Donald Trump avait bien évidemment en tête le précédent irakien puisqu’il s’est fait élire sur la promesse de cesser d’engager l’Amérique dans des conflits coûteux et meurtriers au-delà des mers. Mais, fort de la puissance inégalée des bombardiers B2 et de la fenêtre de tir ouverte par les Israéliens, il a cédé à la tentation d’en finir avec la menace nucléaire iranienne. Puis, pour ne pas se dédire et ne pas trahir sa base MAGA inquiétée par cette séquence guerrière, il a rapidement rétropédalé. Après une brève hésitation, il a ainsi écarté l’idée d’un changement de régime à Téhéran, préférant capitaliser sur l’idée de la « mission accomplie ».
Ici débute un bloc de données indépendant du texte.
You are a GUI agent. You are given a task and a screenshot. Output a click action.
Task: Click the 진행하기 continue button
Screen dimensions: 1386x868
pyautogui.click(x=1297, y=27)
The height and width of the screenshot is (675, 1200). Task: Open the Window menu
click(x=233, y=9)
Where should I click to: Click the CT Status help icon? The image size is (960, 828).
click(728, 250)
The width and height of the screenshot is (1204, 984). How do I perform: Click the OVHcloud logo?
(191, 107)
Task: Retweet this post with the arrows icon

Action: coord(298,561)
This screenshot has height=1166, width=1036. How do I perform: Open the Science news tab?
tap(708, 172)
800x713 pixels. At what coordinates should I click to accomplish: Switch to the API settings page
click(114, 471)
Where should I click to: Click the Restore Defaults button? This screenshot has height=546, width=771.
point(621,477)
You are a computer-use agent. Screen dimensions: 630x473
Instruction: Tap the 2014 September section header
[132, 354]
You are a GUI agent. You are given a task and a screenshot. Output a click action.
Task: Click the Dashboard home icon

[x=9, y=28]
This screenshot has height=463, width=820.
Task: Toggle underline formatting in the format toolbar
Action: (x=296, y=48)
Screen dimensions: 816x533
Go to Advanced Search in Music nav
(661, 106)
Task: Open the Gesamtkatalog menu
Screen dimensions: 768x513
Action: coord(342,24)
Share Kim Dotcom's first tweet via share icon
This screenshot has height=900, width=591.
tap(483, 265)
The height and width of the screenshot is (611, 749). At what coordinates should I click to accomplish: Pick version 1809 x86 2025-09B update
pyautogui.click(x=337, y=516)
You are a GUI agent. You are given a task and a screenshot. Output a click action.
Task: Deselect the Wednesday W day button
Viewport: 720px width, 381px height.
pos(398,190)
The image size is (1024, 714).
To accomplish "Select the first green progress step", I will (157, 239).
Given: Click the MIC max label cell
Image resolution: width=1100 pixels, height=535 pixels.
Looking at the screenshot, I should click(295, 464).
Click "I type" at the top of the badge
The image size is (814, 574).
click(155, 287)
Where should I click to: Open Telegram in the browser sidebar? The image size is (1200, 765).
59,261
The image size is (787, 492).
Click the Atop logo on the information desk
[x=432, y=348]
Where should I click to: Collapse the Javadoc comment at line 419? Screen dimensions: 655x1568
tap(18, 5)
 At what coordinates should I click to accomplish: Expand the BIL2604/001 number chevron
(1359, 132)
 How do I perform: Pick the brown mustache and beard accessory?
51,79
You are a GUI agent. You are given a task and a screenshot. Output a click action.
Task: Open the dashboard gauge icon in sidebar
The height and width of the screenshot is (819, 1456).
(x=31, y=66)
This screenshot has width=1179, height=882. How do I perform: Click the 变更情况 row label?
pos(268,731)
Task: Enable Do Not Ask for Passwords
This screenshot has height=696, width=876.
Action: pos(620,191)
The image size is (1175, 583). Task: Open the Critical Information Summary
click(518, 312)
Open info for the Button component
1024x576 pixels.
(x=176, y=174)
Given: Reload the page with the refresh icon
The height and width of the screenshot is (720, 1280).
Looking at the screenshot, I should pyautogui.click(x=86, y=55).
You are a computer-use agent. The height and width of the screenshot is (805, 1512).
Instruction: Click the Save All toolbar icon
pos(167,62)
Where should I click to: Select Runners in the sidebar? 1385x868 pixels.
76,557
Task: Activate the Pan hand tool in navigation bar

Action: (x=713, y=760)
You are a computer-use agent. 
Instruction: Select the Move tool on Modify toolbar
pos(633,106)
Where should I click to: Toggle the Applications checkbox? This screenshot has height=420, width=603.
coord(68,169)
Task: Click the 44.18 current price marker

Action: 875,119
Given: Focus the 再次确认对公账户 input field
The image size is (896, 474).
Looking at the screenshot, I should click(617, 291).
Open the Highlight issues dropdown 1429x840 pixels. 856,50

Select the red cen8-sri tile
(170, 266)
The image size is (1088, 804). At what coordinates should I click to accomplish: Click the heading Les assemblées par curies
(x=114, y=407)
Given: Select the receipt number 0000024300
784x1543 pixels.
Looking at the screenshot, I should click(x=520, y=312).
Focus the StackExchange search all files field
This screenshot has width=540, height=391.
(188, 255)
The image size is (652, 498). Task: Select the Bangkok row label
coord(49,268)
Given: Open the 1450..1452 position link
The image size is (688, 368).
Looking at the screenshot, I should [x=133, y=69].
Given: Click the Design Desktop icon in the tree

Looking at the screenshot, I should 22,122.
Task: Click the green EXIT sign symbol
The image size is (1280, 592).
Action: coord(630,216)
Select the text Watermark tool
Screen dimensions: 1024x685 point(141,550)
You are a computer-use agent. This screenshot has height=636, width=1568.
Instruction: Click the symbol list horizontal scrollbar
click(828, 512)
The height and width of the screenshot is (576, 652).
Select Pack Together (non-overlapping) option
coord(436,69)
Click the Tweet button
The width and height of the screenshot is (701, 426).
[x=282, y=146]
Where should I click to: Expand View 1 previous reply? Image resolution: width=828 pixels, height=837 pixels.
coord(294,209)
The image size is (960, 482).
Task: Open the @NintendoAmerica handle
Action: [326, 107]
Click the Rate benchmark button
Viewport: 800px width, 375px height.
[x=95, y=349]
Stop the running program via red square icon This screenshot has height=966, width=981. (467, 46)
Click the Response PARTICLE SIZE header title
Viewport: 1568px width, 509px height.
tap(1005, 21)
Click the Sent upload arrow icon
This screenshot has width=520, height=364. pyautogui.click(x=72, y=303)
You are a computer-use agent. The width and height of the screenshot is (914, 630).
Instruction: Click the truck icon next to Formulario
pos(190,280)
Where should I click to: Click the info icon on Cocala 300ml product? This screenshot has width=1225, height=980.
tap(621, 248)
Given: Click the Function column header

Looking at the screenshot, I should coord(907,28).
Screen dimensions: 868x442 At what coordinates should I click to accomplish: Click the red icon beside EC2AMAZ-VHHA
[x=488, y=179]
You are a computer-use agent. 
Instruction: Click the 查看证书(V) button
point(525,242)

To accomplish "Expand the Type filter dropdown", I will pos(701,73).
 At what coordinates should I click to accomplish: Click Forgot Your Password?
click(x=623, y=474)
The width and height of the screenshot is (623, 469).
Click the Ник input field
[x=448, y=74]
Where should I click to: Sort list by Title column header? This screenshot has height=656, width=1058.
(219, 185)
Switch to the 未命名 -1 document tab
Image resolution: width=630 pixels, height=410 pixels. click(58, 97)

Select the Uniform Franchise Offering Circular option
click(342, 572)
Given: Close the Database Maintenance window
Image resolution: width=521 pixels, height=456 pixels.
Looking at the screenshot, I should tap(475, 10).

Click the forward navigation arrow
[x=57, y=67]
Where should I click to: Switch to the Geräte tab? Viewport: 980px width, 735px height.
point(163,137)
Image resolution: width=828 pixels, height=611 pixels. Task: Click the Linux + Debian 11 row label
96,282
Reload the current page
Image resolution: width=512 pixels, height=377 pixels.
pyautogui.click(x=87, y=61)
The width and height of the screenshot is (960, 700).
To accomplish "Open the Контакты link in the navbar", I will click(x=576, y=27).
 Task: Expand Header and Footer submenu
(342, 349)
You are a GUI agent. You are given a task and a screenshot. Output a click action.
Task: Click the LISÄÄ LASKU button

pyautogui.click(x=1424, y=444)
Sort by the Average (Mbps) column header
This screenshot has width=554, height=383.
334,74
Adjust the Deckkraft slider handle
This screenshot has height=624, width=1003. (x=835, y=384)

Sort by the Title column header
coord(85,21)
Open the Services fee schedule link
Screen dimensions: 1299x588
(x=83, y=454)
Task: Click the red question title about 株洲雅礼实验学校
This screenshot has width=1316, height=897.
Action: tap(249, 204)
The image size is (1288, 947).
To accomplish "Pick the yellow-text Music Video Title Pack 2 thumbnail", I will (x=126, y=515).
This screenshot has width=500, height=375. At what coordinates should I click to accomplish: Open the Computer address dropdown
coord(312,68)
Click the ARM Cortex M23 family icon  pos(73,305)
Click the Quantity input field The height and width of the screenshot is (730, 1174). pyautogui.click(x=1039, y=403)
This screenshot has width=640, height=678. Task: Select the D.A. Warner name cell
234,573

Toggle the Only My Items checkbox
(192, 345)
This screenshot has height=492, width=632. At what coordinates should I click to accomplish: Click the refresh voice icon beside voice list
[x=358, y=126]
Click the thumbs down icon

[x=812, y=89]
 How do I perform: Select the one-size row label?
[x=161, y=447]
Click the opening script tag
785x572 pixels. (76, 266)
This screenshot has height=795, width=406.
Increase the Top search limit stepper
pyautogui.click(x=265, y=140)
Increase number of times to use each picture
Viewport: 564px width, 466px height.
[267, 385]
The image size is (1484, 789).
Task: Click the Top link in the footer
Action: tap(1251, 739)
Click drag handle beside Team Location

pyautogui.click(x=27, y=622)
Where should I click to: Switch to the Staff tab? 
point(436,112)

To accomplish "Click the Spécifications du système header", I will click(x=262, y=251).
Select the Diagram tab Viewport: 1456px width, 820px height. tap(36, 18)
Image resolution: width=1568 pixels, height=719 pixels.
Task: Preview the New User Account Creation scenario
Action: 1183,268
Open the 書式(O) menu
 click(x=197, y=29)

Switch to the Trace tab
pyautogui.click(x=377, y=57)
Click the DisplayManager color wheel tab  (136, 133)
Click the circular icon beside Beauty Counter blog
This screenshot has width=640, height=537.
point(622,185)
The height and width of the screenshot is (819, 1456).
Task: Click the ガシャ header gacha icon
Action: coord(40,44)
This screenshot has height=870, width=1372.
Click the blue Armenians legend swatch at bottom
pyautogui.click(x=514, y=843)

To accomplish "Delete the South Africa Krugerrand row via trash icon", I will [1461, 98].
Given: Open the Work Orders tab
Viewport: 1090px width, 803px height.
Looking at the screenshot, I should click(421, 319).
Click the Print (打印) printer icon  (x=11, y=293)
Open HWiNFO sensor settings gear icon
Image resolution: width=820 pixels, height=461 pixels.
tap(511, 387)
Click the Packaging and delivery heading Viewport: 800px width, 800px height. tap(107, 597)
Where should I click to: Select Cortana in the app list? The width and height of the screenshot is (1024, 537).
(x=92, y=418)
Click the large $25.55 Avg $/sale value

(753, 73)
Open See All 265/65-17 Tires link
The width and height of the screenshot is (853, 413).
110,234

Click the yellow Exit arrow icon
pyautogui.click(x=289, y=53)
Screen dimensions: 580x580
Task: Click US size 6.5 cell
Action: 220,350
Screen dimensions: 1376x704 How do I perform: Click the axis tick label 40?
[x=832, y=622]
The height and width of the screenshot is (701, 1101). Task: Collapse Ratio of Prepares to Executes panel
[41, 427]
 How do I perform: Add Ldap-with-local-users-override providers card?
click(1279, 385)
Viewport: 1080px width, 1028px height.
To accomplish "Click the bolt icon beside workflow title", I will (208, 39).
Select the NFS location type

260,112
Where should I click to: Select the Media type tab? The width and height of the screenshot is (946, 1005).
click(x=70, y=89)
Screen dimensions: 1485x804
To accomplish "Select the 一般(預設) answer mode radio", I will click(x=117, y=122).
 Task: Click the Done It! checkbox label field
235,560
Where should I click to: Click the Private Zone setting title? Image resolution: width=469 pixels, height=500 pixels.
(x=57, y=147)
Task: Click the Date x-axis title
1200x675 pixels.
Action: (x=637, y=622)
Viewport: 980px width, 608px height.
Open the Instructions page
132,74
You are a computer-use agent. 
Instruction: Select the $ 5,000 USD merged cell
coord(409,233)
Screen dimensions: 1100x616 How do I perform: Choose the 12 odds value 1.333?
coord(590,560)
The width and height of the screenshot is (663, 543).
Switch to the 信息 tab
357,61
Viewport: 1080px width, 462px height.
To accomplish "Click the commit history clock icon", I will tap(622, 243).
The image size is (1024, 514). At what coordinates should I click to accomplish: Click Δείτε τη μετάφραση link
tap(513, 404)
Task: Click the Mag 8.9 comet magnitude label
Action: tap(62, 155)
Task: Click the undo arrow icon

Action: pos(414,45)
Mieux, il en appelle désormais à la reprise des discussions avec la République des mollahs, en vue d’un « accord » sur le nucléaire. Une position d’autant plus surprenante que, quelques heures à peine avant qu’il décide de l’attaque, son émissaire diplomatique Steve Witkoff négociait encore à Oman avec des délégués du régime de Téhéran.

Le paradoxe est complet quand on se souvient que c’est lui Donald Trump qui, au cours de son premier mandat en 2018, avait jeté aux orties l’accord international sur le nucléaire iranien signé en 2015. Les observateurs de l’Agence internationale de l’énergie atomique (AIEA), déployés sur place pour surveiller le programme iranien d’enrichissement d’uranium, durent faire leurs valises. Cet accord avait pour lui deux défauts : il avait été signé par Barak Obama et il déplaisait fortement – déjà – à Benjamin Netanyahou. Dix ans après, reste alors la principale question : le programme nucléaire iranien a-t-il été « complétement détruit » ou « retardé seulement de quelques mois ou quelques années » ?

La bataille fait rage qui oppose les certitudes de la Maison blanche au scepticisme des experts. A l’évidence, le doute subsiste et subsistera longtemps. Un atout majeur pour la république islamique d’Iran qui, depuis quarante ans, a fait de la menace nucléaire sa plus sérieuse assurance-vie. Le potentiel destructeur de ces 400 kilos d’uranium enrichi – que Téhéran assure avoir mis à l’abri et que Washington jure avoir enfoui dans les entrailles de la terre– va permettre aux Iraniens de continuer à négocier. De demeurer un interlocuteur des États-Unis et donc, sans doute, de survivre politiquement.

Alors, mission accomplie ? Pour la stature d’un Trump qui se voit en nouveau César, oui. Pour la destruction définitive du programme nucléaire iranien, non. La séquence actuelle a davantage des airs de dernier épisode, avant le début d’une nouvelle saison.